**Assignment 1:**
Decide whether each statement below agrees with the passage on the BioSettler. Answer yes or no for each, and quote the deciding words of the passage.
(a) Pluristyx is based in Seattle, Washington.
(b) The concentrated cells are harvested at the top of the settler.
(c) Another ARMI partner is interested in using the ISB to grow neuronal stem cells.
**Assignment 2:** Reproduce word for word the section of the passage on the BioSettler from "Pluristyx, Inc. of" to "at its top.".
**Assignment 3:** Write the next part of the passage on the BioSettler, picking up after its final sentence.

**Reading passage:**
..........

Pluristyx, Inc. of Seattle, Washington has also joined the team to investigate a scaled-down version of the BioSettler to retain pluripotent stem cell clusters inside its cell expansion bioreactor cultures while adding new cell culture media and removing spent media daily.

Sudhin is seeking to expand the potential applications of its BioSettler through this ARMI-funded project with the deployment of SBI’s optical sensors to provide real time monitoring of key cell conditions. Using a controlled gas mix of O2, CO2 and air sparged through the cell culture media inside the BioSettler, Sudhin plans to enable cell growth inside the novel Integrated Settler Bioreactor and harvest selectively the concentrated cells at its bottom or the clarified supernatant at its top. 

Such an Integrated Settler Bioreactor (ISB) can have many novel applications in stem cell growth and differentiation protocols. Another ARMI partner is currently interested in the ISB to grow neuronal stem cells and harvest exosomes, for example. Exosomes have molecules that can direct them to a specific location in the body, cross the blood-brain barrier and deliver their RNA, DNA, antibodies or other therapeutic protein cargo to treat seemingly intractable diseases like Alzheimer’s and Parkinson’s.

..........

**Extracted information:**
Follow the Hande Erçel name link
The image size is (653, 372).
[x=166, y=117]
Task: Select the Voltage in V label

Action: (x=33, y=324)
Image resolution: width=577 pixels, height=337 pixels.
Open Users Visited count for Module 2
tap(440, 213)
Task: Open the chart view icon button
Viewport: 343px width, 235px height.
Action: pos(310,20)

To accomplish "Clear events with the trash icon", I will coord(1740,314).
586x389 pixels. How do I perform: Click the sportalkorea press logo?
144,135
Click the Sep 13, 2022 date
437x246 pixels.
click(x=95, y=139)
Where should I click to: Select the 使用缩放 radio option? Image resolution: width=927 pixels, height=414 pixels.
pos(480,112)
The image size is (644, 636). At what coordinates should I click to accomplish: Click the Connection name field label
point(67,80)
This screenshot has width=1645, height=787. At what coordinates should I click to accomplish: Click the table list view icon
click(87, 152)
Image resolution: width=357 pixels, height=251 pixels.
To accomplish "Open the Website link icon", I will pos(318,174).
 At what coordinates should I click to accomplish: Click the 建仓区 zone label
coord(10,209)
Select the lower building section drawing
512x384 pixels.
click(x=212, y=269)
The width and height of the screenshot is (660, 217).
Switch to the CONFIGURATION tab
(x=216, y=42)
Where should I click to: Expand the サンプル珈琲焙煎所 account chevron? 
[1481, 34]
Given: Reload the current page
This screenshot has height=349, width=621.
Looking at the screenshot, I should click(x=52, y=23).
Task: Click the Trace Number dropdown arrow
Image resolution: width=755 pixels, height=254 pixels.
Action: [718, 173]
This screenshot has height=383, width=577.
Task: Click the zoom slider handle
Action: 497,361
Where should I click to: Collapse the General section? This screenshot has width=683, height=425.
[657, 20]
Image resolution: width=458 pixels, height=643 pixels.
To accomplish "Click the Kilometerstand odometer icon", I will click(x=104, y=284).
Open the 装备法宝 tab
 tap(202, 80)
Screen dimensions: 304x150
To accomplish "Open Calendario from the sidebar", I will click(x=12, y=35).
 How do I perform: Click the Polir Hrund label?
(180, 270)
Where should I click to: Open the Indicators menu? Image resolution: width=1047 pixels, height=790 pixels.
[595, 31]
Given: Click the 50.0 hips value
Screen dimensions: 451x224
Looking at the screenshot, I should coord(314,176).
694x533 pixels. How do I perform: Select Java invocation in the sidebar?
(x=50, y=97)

..........

**Written reply 1:**
(a) Yes: "Pluristyx, Inc. of Seattle, Washington"
(b) No: "harvest selectively the concentrated cells at its bottom or the clarified supernatant at its top"
(c) Yes: "Another ARMI partner is currently interested in the ISB to grow neuronal stem cells"

**Written reply 2:**
Pluristyx, Inc. of Seattle, Washington has also joined the team to investigate a scaled-down version of the BioSettler to retain pluripotent stem cell clusters inside its cell expansion bioreactor cultures while adding new cell culture media and removing spent media daily.

Sudhin is seeking to expand the potential applications of its BioSettler through this ARMI-funded project with the deployment of SBI’s optical sensors to provide real time monitoring of key cell conditions. Using a controlled gas mix of O2, CO2 and air sparged through the cell culture media inside the BioSettler, Sudhin plans to enable cell growth inside the novel Integrated Settler Bioreactor and harvest selectively the concentrated cells at its bottom or the clarified supernatant at its top.

**Written reply 3:**
Currently, mesenchymal or neuronal stem cells are grown attached to the plastic surfaces on stacks of tissue culture flasks, which are mostly kept inside a CO2 incubator where pH and temperature are controlled, and then taken regularly to biosafety cabinets to exchange media. The stem cell expansion process as it is practiced currently moves the cells on stacks back and forth between the incubator and biosafety cabinet, is invasive, and is highly labor intensive. 

“If we can measure pH and DO in my settler, I can determine if they are in acceptable life supporting ranges. If they deviate, what can we do about them? Maybe we strip the CO2 from the liquid, or we can add some CO2 bubbles to control the pH to bring it into range,” stated Dr. Kompala. “SBI’s sensors provide us the capability to monitor these key indicators in real-time, giving our team the opportunity to make adjustments in the sparged gas mix to create and maintain an ideal cell growth environment.”

“If we can measure and control pH and DO in the settler, we no longer need the incubator; we no longer need to take it to a biosafety cabinet because our table-top settler is a closed device, from which we can pump in fresh cell culture media and remove spent media at any desired rate, continuously or intermittently. This process is more controllable and highly scalable. We think this ARMI collaboration will produce a highly versatile ‘Intelligent Settling Bioreactor’ or ISB, which is what John Moore has called this potential technology,” he added.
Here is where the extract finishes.